Overview
Joseph Isaac Miranda is a PhD candidate in the Department of Literatures in English at Cornell University and a Ford Dissertation Fellow. His teaching and research interests converge around post-1960s Latinx literature and culture, queer of color critique, and performance and media studies. His dissertation, “Browning Out: Suspended Relations in Latinx Aesthetics,” uses contemporary Latinx literature and visual media to look at the underexamined aesthetic stakes and political implications of the Insular Cases on the management of US difference over the 20th century (Spanish-American War, mid-century Liberation Movements, end of the Bracero Program, the AIDS crisis). He connects these seemingly disparate state relations to highlight the abeyed forms of belonging (withheld sovereignty, limited mobility, and suspended self-possession) that concepts of the nation and citizenship offer Latinx.

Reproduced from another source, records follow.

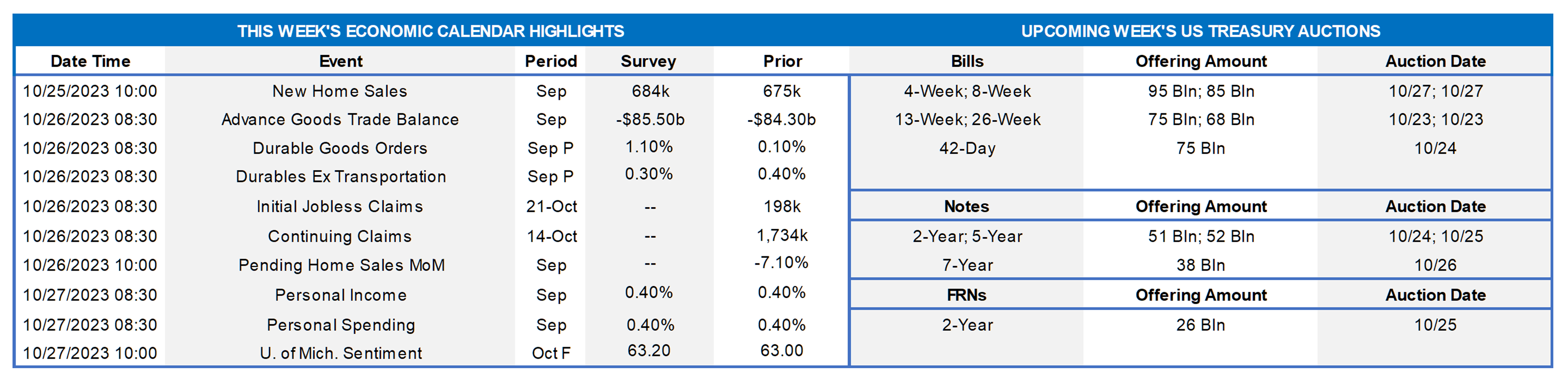1568x382 pixels.
Task: Click the FRNs section header
Action: (x=967, y=295)
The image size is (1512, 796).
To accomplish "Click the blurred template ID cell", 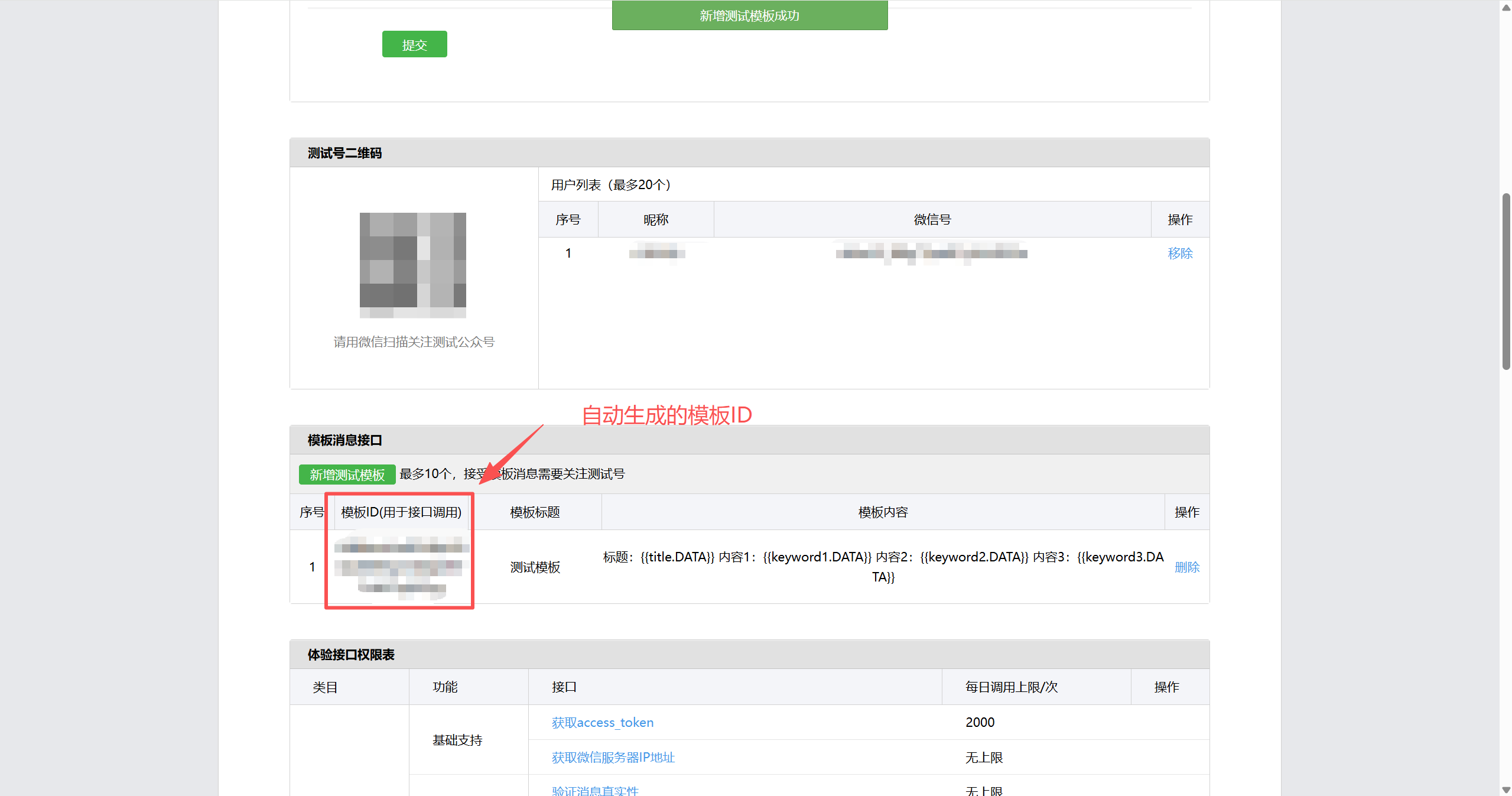I will point(401,566).
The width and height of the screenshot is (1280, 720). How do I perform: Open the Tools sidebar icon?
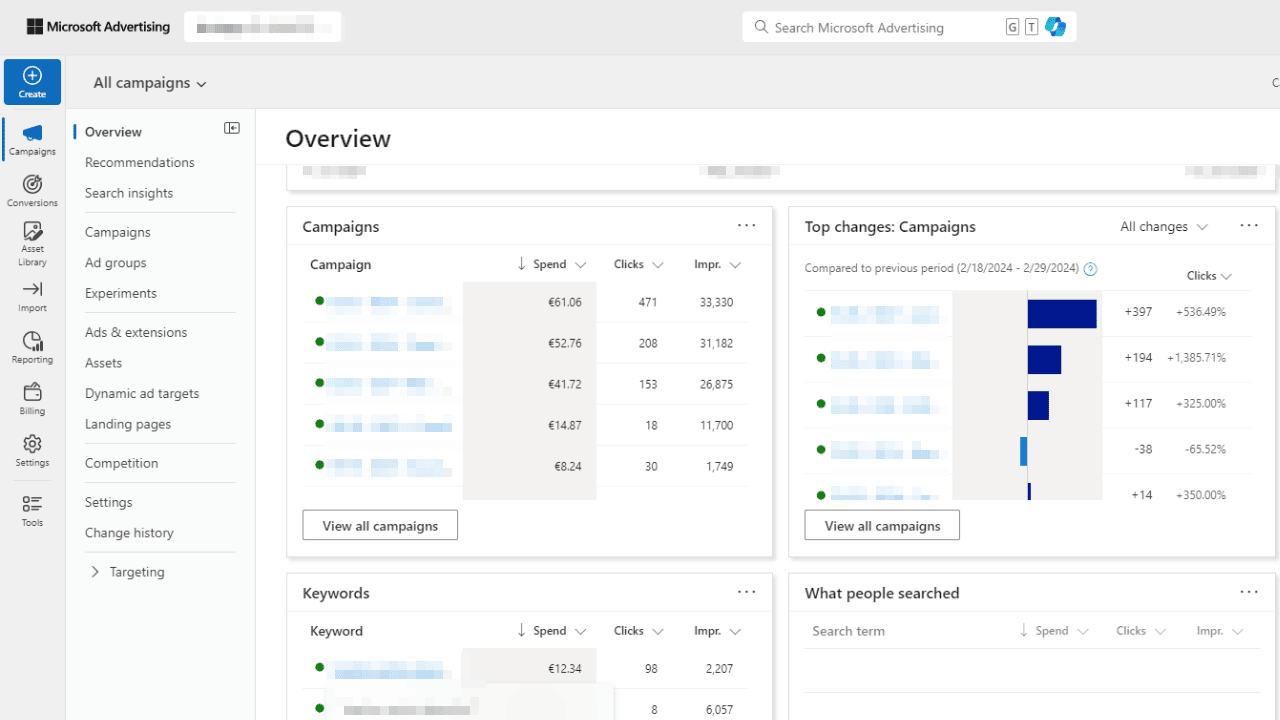click(32, 510)
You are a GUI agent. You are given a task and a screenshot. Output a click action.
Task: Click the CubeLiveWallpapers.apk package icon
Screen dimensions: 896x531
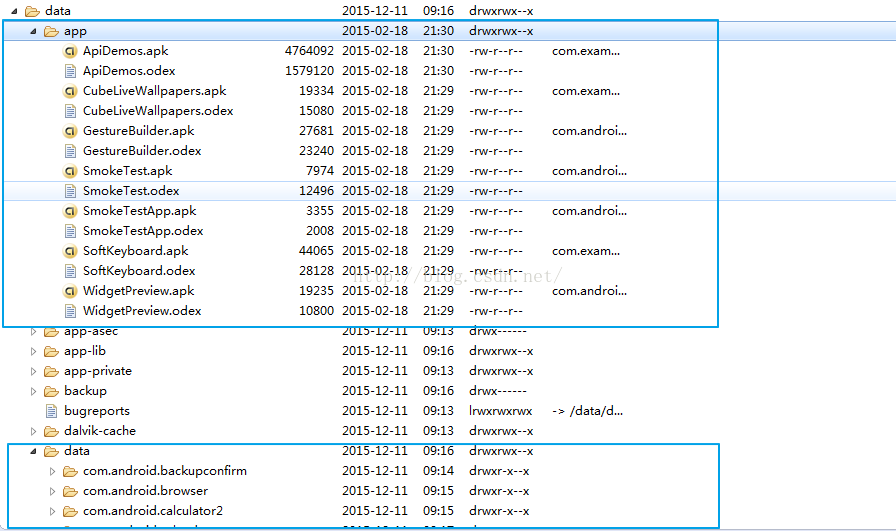[x=70, y=91]
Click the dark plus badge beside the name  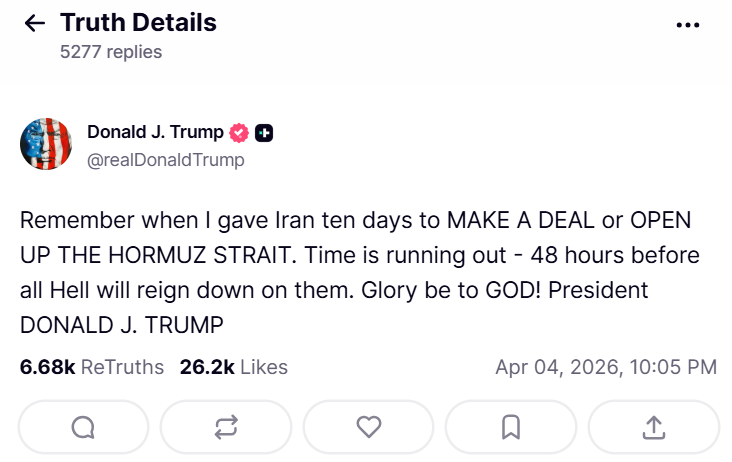click(264, 132)
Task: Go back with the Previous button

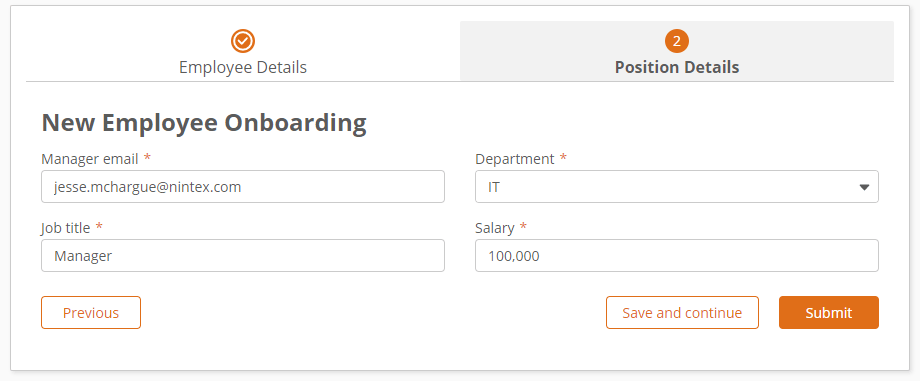Action: coord(91,312)
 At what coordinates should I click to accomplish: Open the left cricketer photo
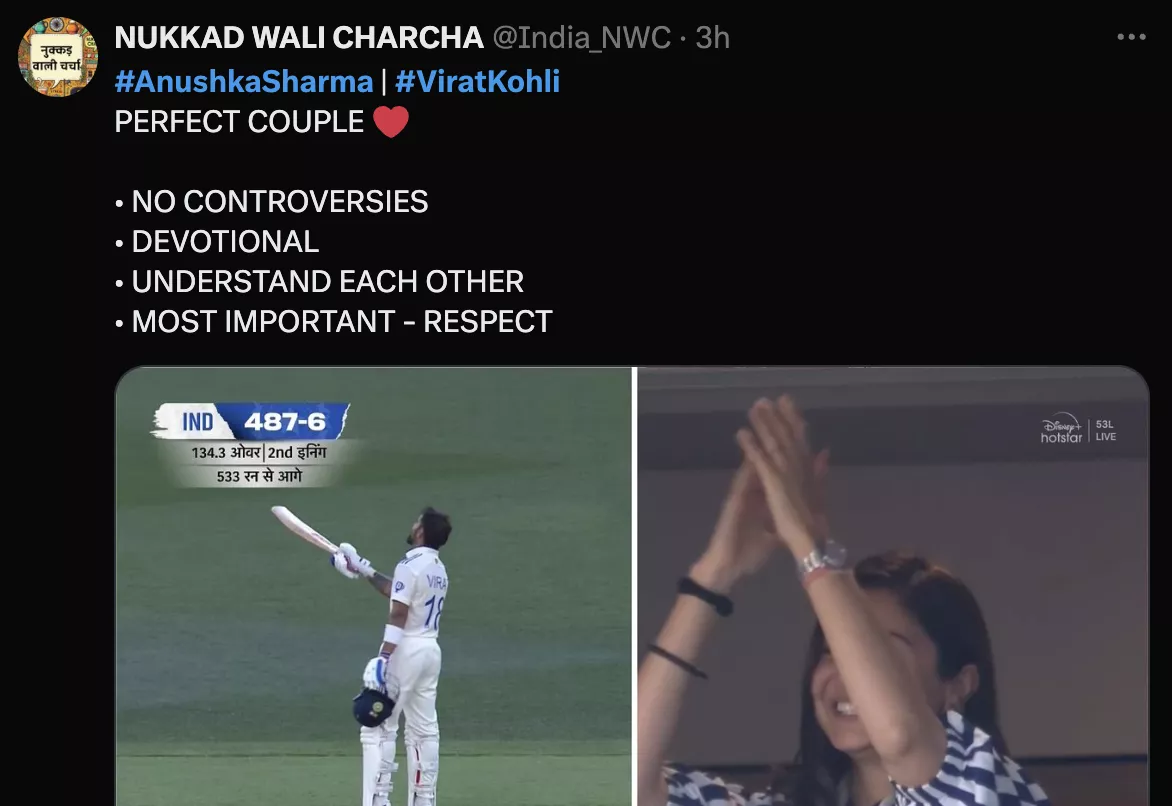pyautogui.click(x=373, y=586)
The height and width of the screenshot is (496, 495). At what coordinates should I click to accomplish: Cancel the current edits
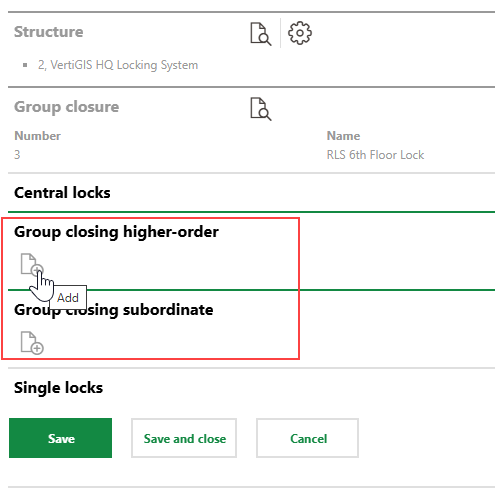308,438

He argues contemporary Latinx creatives (Manuel Muñoz, Tanya Saracho, Justin Torres) experiment with a set of genres (bildungsroman, televisual realism, linked stories) and aesthetic practices (montage, collage, fragmentation, ensemble) to depict the alternative structures of obligation that flourish without state recognition and outside categories of citizen, nation, or heteronormative family.
Joseph has been a Shin Yong-Jin Fellow (2021), the co-organizer of “In/Difference: A Queer of Color Speaker Series” and a founding member of the endowed Institute for Comparative Modernities reading group, “Bound.” His writing on Latinx literature and culture is forthcoming in Atravesados: Essays on Queer Latinx Young Adult Literature.